Sunday, February 23, 2003

It is snowing (predicted: 20cm), I have all my lessons planned for the week, and Mr. Ishizone wants to take me out for expensive sushi! It can't possibly be a Monday.

Mr. Ishizone, the aforementioned old-school, good humored but pain in the butt new teacher on the block, is bugging me more and less each day. We have come to something of a truce in the classroom. It only took him three weeks to realize that he was way too busy with his non-team teaching classes to continue trying to take over ours. One day, after approaching cautiously with lesson plan in hand, he simply sighed and asked me to just "do my thing" (translated & paraphrased) because he didn't want to die of stress. So now I am back off the benches and have returned to the front of the class (to the relief of the students, which in itself is a compliment). He still likes to assert control and his age by interrupting me at any given point during class. Typical: Me, explaining the directions to an acti...Mr.Ishizone: "Wait! One moment, pureeze. (to class in Japanese:) Did you hear that? Did you hear how she said 'a pen'? She said 'ay pen' not 'aaah pen'. She speaks English very, very well. Listen to her say it again' (to me in English:) Sha-man, pureeze again!". After one round of this a couple of weeks ago, I let my sarcastic side take the upper hand and grinned at the class while saying very, very slowly and enunciating very, clearly "I can speak English!". They loved it. Ah yes, the games we play.

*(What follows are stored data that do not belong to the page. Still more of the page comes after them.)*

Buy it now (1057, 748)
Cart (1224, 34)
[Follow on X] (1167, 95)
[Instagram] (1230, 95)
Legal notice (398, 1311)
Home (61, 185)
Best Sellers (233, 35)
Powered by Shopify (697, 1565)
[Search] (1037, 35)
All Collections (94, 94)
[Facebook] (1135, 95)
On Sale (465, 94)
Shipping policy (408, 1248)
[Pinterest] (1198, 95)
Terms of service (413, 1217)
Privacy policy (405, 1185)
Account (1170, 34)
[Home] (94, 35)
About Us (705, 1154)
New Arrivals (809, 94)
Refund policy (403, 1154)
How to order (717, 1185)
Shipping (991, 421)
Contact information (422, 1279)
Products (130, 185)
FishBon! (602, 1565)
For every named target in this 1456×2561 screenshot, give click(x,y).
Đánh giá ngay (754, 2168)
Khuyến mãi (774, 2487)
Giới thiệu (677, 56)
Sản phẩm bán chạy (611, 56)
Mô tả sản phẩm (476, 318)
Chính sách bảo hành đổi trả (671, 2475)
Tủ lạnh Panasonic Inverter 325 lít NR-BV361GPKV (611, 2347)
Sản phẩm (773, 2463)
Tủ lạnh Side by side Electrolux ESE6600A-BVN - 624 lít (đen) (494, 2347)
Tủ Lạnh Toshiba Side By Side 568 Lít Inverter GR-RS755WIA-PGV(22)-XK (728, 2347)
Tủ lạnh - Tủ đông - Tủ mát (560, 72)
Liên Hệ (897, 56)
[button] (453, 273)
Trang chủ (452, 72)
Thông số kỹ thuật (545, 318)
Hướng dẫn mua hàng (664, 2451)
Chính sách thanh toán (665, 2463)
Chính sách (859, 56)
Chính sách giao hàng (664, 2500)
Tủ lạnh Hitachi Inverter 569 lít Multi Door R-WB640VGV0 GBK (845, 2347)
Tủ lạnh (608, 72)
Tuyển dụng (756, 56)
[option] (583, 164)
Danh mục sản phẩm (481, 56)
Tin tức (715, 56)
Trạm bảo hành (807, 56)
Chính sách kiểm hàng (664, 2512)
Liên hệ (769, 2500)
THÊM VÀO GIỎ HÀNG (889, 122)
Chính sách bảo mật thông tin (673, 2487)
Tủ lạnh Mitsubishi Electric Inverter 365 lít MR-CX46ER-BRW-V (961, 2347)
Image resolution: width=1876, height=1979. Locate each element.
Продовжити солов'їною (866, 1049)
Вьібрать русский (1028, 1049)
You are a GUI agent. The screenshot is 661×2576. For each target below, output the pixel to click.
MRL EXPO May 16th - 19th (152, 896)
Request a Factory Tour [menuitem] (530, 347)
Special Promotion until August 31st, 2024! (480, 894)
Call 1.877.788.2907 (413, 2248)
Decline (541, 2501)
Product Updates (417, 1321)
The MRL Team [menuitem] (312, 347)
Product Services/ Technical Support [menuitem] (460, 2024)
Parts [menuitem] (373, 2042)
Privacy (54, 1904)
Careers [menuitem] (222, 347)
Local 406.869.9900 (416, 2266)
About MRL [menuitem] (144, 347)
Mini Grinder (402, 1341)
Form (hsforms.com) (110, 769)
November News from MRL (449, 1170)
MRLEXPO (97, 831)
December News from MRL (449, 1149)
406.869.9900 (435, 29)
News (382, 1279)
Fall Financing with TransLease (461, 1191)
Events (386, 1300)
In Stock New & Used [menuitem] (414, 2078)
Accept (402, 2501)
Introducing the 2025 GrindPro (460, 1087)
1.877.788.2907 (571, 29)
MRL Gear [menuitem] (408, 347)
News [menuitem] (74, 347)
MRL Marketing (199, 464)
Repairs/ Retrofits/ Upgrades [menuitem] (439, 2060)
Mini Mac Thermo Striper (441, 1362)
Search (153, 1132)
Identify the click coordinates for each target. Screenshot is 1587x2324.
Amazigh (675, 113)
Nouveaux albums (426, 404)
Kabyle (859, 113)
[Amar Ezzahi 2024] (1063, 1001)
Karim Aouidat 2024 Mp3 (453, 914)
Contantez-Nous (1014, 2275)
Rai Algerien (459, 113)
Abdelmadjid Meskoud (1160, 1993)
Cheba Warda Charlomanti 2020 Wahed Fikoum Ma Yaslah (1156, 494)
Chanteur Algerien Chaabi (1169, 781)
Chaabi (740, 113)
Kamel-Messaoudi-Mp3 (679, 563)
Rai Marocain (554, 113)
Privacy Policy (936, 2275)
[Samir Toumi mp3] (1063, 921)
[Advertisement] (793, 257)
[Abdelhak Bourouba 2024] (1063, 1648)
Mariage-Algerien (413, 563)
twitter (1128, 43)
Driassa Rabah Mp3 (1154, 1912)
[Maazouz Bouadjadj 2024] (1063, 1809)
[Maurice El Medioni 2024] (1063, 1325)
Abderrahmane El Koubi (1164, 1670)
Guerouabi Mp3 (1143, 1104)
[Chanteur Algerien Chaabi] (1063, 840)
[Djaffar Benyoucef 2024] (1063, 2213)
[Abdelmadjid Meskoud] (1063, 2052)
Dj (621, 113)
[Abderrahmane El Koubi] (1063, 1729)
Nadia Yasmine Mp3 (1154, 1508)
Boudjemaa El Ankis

Anyhow... outside of class he is just your typical mumbling Japanese grandpa. He doesn't drive so he has to walk to and from the train station every day (on both ends of the commute). He teaches English on the weekends and it seems perhaps the weekday evenings, too so he is ALWAYS exhausted, stressed and running WAY behind schedule. Yet he is always laughing at himself. I think that's why he hasn't driven me completely nuts (that and the fact that I only have to teach with him 5 times a week...). He is always laughing and sighing about how tired, behind, sick, busy, etc. he is. In addition to this, he continuously can be overheard coaching students in math and other subjects. He likes to invite them out to dinner (in groups) for academic extras and practice. I don't know how he does it. The students don't really like him a lot, particularly since he replaced a terrific, user-friendly, young, female teacher who was much easier to understand in both languages. But he keeps puttering through day after day. No one really knows if he will be here again when the new year starts (I bet you can guess how I feel about it), so if he holds to his promise to take me out to sushi, I will definitely go.